WHAT TO WORK ON: Return the lines beginning at the one that contains "Image resolution: width=430" and running to the end of the records, exactly and with nothing else. Omit pictures.

=-=-=

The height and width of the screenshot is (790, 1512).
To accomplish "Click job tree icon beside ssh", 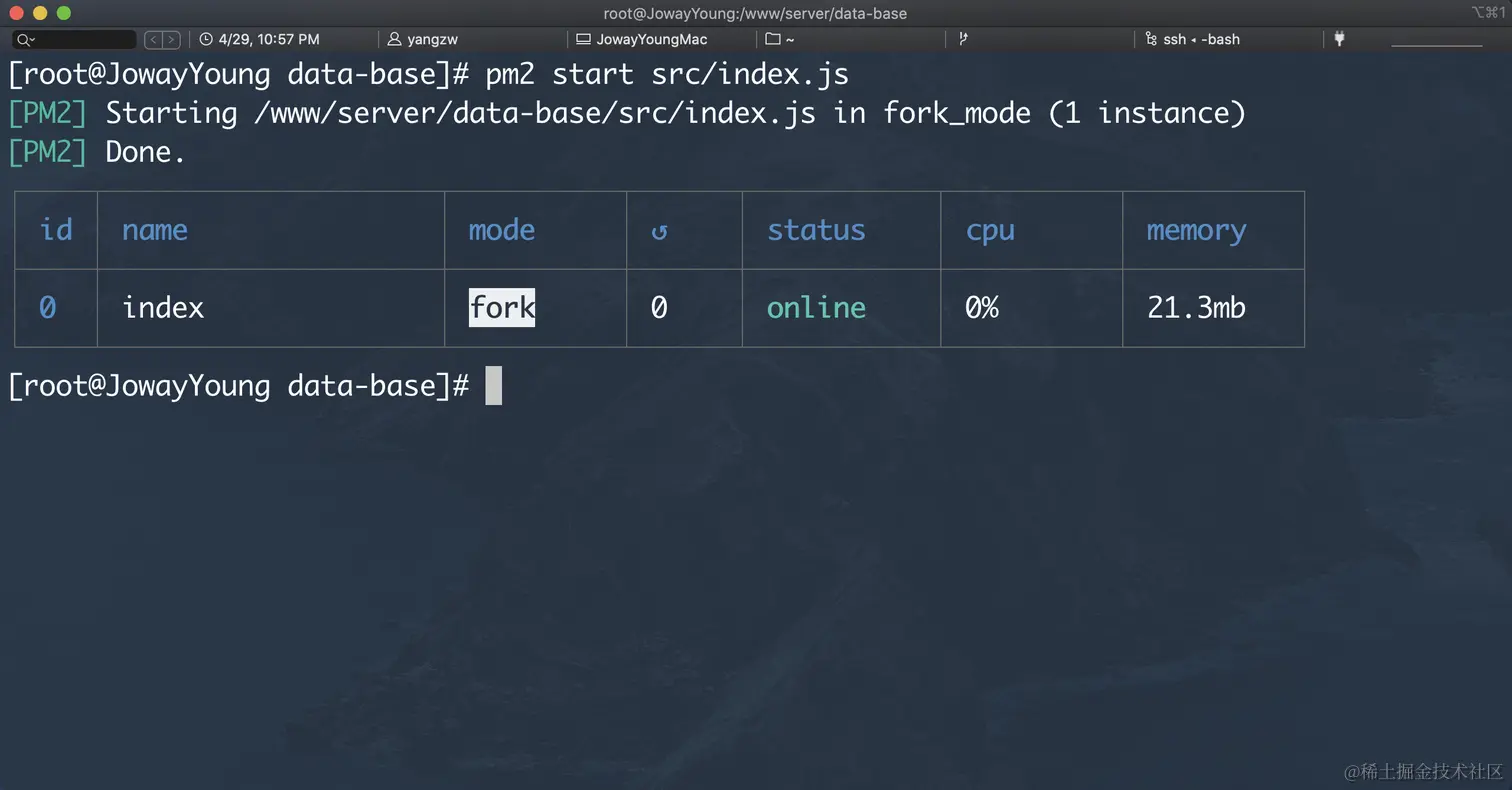I will (x=1151, y=40).
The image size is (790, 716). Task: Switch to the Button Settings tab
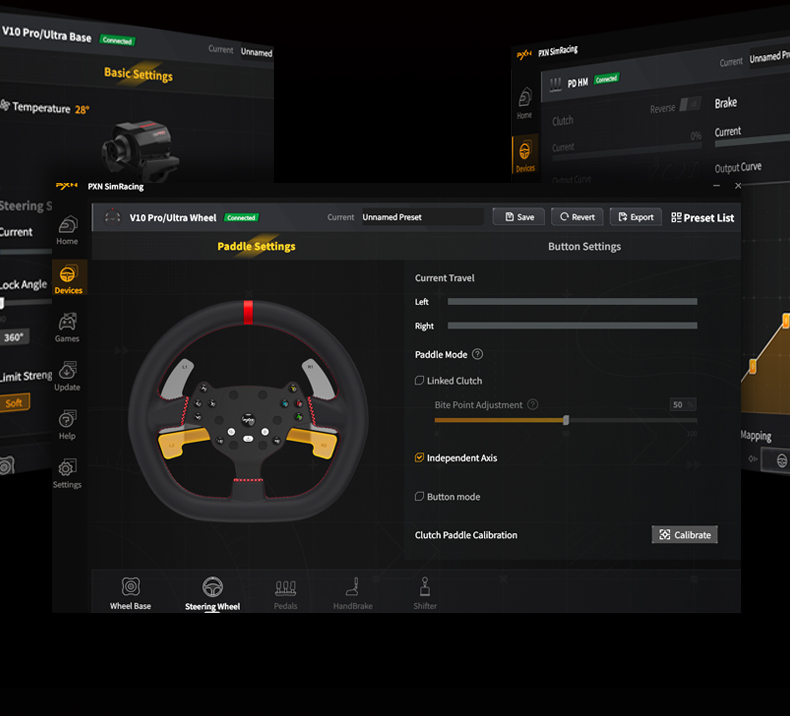[x=584, y=246]
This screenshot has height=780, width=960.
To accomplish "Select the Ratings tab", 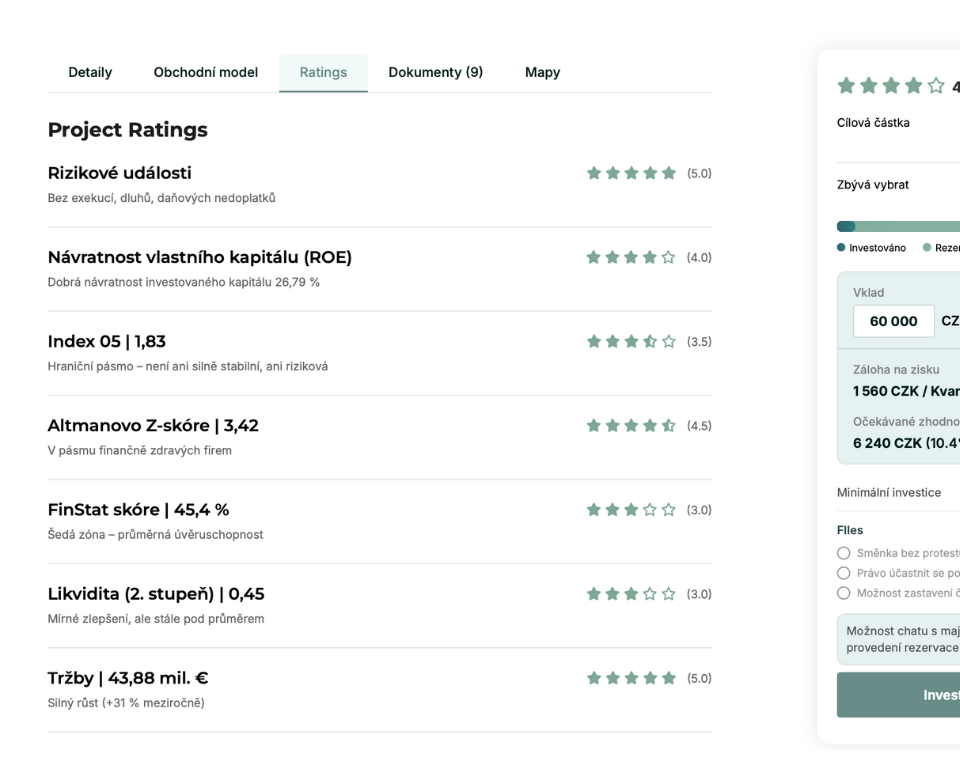I will point(323,72).
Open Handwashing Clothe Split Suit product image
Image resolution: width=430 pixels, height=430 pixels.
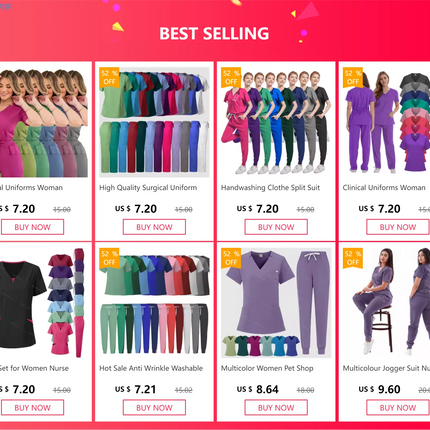point(276,122)
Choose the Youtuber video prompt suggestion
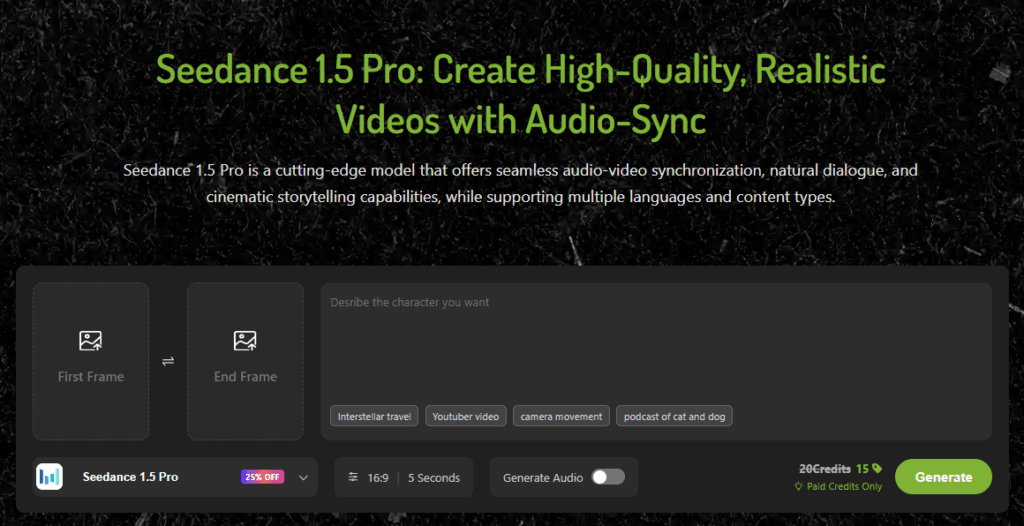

=-=-=

RESPONSE TO THE EXERCISE:
Image resolution: width=430 pixels, height=430 pixels.
point(276,122)
Choose the Youtuber video prompt suggestion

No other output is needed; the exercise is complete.